Can someone clarify why the fastest SSD don't have impact on gaming load time ?
I and my wife play Sims 3 with all expansions pack (33.5GB) plus tons of custom contents (56.6GB) So that is already close to 100GB. Will NVME SSD really improve experience from normal SATA SSD in these kind of game ? because my SSD in the sig still take around 3 minute to load very large house (HDD can take 5-7 minute).
I have been test with i7-3770K @ 5.3Ghz 4 years ago and try to measure scaling from 2.5Ghz , 3Ghz , 3.5Ghz , 4Ghz , 4.5Ghz , 5Ghz , 5.3Ghz and found good scaling (higher Ghz = Shorter loading time). Not sure if this proof that CPU is a bottleneck rather than storage.
There are two variables in data transfer: throughput, and latency. Throughput is how fast a storage device (memory, SDD, HDD) can transfer data, the higher the better; latency is how quickly a device can respond to requests to transfer data (in other words, how long other parts of the system have to wait before the device begins sending the requested data) - the lower the better.
Hard drives have poor throughput and terrible latency. Comparably, SSDs have many more times throughput, but orders of magnitude lower latency. This is why going from an HDD to an SSD is such a noticeable change. On the other hand, an NVMe SSD's throughput is again many times that of its SATA brethren, but its latency is almost the same.
Why does this matter? Because the majority of data transfer workloads that occur on consumer PCs involve large numbers of small files. That means latency, not throughput, is the limiting factor, and is why going from a SATA to NVMe SSD is not going to make much of a difference to the average consumer.

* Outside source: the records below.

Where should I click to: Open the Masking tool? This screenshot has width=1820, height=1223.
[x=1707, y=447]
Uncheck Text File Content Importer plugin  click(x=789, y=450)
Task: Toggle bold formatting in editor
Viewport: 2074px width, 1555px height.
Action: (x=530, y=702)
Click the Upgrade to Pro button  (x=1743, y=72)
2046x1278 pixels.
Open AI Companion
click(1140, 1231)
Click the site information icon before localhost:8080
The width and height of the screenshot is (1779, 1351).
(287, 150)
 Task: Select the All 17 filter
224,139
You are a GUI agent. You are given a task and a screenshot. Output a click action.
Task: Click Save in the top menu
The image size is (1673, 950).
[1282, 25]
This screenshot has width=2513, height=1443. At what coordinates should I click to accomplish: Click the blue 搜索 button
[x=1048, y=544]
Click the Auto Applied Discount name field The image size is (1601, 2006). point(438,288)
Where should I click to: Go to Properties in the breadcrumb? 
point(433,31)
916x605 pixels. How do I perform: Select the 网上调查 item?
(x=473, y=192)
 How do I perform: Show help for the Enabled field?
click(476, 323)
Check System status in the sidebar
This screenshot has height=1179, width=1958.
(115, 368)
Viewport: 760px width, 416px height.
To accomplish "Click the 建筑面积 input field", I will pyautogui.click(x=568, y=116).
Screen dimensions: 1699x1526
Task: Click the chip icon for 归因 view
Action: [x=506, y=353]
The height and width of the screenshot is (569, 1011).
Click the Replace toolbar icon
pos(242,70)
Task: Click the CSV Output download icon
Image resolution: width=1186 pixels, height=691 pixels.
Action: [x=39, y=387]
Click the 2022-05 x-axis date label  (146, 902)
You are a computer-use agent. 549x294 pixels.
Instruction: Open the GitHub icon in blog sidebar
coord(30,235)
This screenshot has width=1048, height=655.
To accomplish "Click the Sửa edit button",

The reason that you saw better loading times with higher CPU clocks is due to the fact that a program never just "loads" data - it loads and processes it into the format it needs. When you were using a HDD, the loading took far longer because the HDD's high latency was the bottleneck; the CPU probably spent as much time waiting for the HDD to serve up the data, as it did processing that data. With an SSD's lower latency, the CPU was now able to get the data it needed far more quickly, which means it can spend all its time processing instead of some of its time waiting - and thanks to the SSD, that processing time is now the bottleneck.